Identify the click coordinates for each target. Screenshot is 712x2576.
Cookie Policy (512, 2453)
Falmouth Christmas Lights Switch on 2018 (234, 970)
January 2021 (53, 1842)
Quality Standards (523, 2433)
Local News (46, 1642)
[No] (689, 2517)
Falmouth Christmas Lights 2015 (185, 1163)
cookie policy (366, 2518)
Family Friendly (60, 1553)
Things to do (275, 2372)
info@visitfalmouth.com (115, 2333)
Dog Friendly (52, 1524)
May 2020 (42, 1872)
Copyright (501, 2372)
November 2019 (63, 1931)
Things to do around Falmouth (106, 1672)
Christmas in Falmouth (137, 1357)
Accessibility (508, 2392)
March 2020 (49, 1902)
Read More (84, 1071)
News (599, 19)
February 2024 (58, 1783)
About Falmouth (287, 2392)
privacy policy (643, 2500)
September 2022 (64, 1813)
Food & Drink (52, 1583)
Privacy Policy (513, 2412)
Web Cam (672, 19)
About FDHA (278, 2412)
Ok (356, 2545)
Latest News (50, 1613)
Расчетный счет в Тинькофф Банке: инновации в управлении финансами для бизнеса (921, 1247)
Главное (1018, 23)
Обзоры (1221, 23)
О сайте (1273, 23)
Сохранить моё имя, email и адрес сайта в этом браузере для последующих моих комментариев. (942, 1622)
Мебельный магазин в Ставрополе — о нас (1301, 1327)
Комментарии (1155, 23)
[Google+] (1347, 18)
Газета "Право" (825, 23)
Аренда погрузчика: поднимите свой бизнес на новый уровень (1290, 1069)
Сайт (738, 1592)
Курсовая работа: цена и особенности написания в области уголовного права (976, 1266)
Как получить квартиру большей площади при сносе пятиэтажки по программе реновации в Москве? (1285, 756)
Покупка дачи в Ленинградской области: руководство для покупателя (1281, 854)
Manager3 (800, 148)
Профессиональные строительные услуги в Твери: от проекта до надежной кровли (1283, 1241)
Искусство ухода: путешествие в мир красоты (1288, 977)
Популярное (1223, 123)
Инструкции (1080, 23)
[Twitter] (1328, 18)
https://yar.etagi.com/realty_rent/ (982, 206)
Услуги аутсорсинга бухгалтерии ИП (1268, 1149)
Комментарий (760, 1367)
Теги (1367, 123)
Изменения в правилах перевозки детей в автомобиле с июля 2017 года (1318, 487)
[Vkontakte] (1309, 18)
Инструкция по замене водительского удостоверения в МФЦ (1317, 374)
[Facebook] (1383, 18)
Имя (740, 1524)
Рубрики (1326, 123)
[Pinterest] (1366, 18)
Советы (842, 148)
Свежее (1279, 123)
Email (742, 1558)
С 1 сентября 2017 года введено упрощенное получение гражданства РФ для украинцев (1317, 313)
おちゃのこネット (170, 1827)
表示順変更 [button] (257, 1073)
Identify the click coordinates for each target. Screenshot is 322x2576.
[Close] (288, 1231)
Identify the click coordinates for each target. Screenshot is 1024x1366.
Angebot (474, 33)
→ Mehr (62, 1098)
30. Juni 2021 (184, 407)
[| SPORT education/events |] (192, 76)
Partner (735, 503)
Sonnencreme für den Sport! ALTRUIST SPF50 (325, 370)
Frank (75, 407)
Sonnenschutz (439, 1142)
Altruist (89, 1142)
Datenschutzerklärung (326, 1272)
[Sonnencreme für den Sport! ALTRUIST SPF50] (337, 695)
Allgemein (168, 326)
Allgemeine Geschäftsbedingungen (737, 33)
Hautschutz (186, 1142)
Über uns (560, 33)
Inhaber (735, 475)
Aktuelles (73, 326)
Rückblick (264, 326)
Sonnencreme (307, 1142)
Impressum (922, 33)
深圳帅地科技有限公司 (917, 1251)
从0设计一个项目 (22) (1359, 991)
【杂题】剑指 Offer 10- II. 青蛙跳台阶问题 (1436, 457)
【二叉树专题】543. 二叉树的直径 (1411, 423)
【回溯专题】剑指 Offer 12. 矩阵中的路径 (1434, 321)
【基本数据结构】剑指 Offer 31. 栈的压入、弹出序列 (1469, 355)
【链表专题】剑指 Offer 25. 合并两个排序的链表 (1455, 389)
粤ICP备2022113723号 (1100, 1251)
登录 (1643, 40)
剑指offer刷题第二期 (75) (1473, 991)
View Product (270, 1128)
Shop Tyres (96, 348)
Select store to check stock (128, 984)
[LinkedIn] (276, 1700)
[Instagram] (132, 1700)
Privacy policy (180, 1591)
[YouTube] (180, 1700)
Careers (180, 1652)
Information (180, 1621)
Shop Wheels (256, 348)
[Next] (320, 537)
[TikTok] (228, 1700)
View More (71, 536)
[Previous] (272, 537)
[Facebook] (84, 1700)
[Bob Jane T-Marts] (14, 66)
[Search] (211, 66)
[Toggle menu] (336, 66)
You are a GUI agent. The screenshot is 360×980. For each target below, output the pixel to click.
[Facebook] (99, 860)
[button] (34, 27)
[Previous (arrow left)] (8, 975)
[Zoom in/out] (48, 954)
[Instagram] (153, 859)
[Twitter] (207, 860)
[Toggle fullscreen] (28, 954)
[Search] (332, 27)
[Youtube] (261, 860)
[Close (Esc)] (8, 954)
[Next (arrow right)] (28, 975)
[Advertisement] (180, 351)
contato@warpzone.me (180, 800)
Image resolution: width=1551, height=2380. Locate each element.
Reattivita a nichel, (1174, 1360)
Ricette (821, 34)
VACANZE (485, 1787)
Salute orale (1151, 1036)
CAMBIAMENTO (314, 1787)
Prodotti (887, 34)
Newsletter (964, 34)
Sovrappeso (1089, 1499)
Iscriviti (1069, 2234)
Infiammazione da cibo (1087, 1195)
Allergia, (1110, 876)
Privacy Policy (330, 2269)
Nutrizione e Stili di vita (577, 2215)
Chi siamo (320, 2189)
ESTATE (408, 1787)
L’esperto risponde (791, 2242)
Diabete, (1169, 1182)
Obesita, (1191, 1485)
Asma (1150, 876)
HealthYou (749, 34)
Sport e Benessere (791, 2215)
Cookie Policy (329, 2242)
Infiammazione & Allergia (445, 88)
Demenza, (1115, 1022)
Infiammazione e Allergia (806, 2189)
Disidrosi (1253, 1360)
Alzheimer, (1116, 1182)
────────────────────────────────────────
▸ **YOUR INSTRUCTIONS**
The full data must appear again, retyped in every detail.

▸ **RESULT BELOW**
Identify the click coordinates for each target. Screenshot is 712x2576.
Cookie Policy (512, 2453)
Falmouth Christmas Lights Switch on 2018 (234, 970)
January 2021 (53, 1842)
Quality Standards (523, 2433)
Local News (46, 1642)
[No] (689, 2517)
Falmouth Christmas Lights 2015 (185, 1163)
cookie policy (366, 2518)
Family Friendly (60, 1553)
Things to do (275, 2372)
info@visitfalmouth.com (115, 2333)
Dog Friendly (52, 1524)
May 2020 (42, 1872)
Copyright (501, 2372)
November 2019 (63, 1931)
Things to do around Falmouth (106, 1672)
Christmas in Falmouth (137, 1357)
Accessibility (508, 2392)
March 2020 (49, 1902)
Read More (84, 1071)
News (599, 19)
February 2024 (58, 1783)
About Falmouth (287, 2392)
privacy policy (643, 2500)
September 2022 (64, 1813)
Food & Drink (52, 1583)
Privacy Policy (513, 2412)
Web Cam (672, 19)
About FDHA (278, 2412)
Ok (356, 2545)
Latest News (50, 1613)
Расчетный счет в Тинькофф Банке: инновации в управлении финансами для бизнеса (921, 1247)
Главное (1018, 23)
Обзоры (1221, 23)
О сайте (1273, 23)
Сохранить моё имя, email и адрес сайта в этом браузере для последующих моих комментариев. (942, 1622)
Мебельный магазин в Ставрополе — о нас (1301, 1327)
Комментарии (1155, 23)
[Google+] (1347, 18)
Газета "Право" (825, 23)
Аренда погрузчика: поднимите свой бизнес на новый уровень (1290, 1069)
Сайт (738, 1592)
Курсовая работа: цена и особенности написания в области уголовного права (976, 1266)
Как получить квартиру большей площади при сносе пятиэтажки по программе реновации в Москве? (1285, 756)
Покупка дачи в Ленинградской области: руководство для покупателя (1281, 854)
Manager3 (800, 148)
Профессиональные строительные услуги в Твери: от проекта до надежной кровли (1283, 1241)
Искусство ухода: путешествие в мир красоты (1288, 977)
Популярное (1223, 123)
Инструкции (1080, 23)
[Twitter] (1328, 18)
https://yar.etagi.com/realty_rent/ (982, 206)
Услуги аутсорсинга бухгалтерии ИП (1268, 1149)
Комментарий (760, 1367)
Теги (1367, 123)
Изменения в правилах перевозки детей в автомобиле с июля 2017 года (1318, 487)
[Vkontakte] (1309, 18)
Инструкция по замене водительского удостоверения в МФЦ (1317, 374)
[Facebook] (1383, 18)
Имя (740, 1524)
Рубрики (1326, 123)
[Pinterest] (1366, 18)
Советы (842, 148)
Свежее (1279, 123)
Email (742, 1558)
С 1 сентября 2017 года введено упрощенное получение гражданства РФ для украинцев (1317, 313)
おちゃのこネット (170, 1827)
表示順変更 [button] (257, 1073)
Identify the click coordinates for each target. Screenshot is 322x2576.
[Close] (288, 1231)
Identify the click coordinates for each target. Screenshot is 1024x1366.
Angebot (474, 33)
→ Mehr (62, 1098)
30. Juni 2021 (184, 407)
[| SPORT education/events |] (192, 76)
Partner (735, 503)
Sonnencreme für den Sport! ALTRUIST SPF50 (325, 370)
Frank (75, 407)
Sonnenschutz (439, 1142)
Altruist (89, 1142)
Datenschutzerklärung (326, 1272)
[Sonnencreme für den Sport! ALTRUIST SPF50] (337, 695)
Allgemein (168, 326)
Allgemeine Geschäftsbedingungen (737, 33)
Hautschutz (186, 1142)
Über uns (560, 33)
Inhaber (735, 475)
Aktuelles (73, 326)
Rückblick (264, 326)
Sonnencreme (307, 1142)
Impressum (922, 33)
深圳帅地科技有限公司 (917, 1251)
从0设计一个项目 (22) (1359, 991)
【杂题】剑指 Offer 10- II. 青蛙跳台阶问题 (1436, 457)
【二叉树专题】543. 二叉树的直径 (1411, 423)
【回溯专题】剑指 Offer 12. 矩阵中的路径 (1434, 321)
【基本数据结构】剑指 Offer 31. 栈的压入、弹出序列 (1469, 355)
【链表专题】剑指 Offer 25. 合并两个排序的链表 (1455, 389)
粤ICP备2022113723号 (1100, 1251)
登录 (1643, 40)
剑指offer刷题第二期 (75) (1473, 991)
View Product (270, 1128)
Shop Tyres (96, 348)
Select store to check stock (128, 984)
[LinkedIn] (276, 1700)
[Instagram] (132, 1700)
Privacy policy (180, 1591)
[YouTube] (180, 1700)
Careers (180, 1652)
Information (180, 1621)
Shop Wheels (256, 348)
[Next] (320, 537)
[TikTok] (228, 1700)
View More (71, 536)
[Previous] (272, 537)
[Facebook] (84, 1700)
[Bob Jane T-Marts] (14, 66)
[Search] (211, 66)
[Toggle menu] (336, 66)
You are a GUI agent. The screenshot is 360×980. For each target below, output the pixel to click.
[Facebook] (99, 860)
[button] (34, 27)
[Previous (arrow left)] (8, 975)
[Zoom in/out] (48, 954)
[Instagram] (153, 859)
[Twitter] (207, 860)
[Toggle fullscreen] (28, 954)
[Search] (332, 27)
[Youtube] (261, 860)
[Close (Esc)] (8, 954)
[Next (arrow right)] (28, 975)
[Advertisement] (180, 351)
contato@warpzone.me (180, 800)
Image resolution: width=1551, height=2380. Locate each element.
Reattivita a nichel, (1174, 1360)
Ricette (821, 34)
VACANZE (485, 1787)
Salute orale (1151, 1036)
CAMBIAMENTO (314, 1787)
Prodotti (887, 34)
Newsletter (964, 34)
Sovrappeso (1089, 1499)
Iscriviti (1069, 2234)
Infiammazione da cibo (1087, 1195)
Allergia, (1110, 876)
Privacy Policy (330, 2269)
Nutrizione e Stili di vita (577, 2215)
Chi siamo (320, 2189)
ESTATE (408, 1787)
L’esperto risponde (791, 2242)
Diabete, (1169, 1182)
Obesita, (1191, 1485)
Asma (1150, 876)
HealthYou (749, 34)
Sport e Benessere (791, 2215)
Cookie Policy (329, 2242)
Infiammazione & Allergia (445, 88)
Demenza, (1115, 1022)
Infiammazione e Allergia (806, 2189)
Disidrosi (1253, 1360)
Alzheimer, (1116, 1182)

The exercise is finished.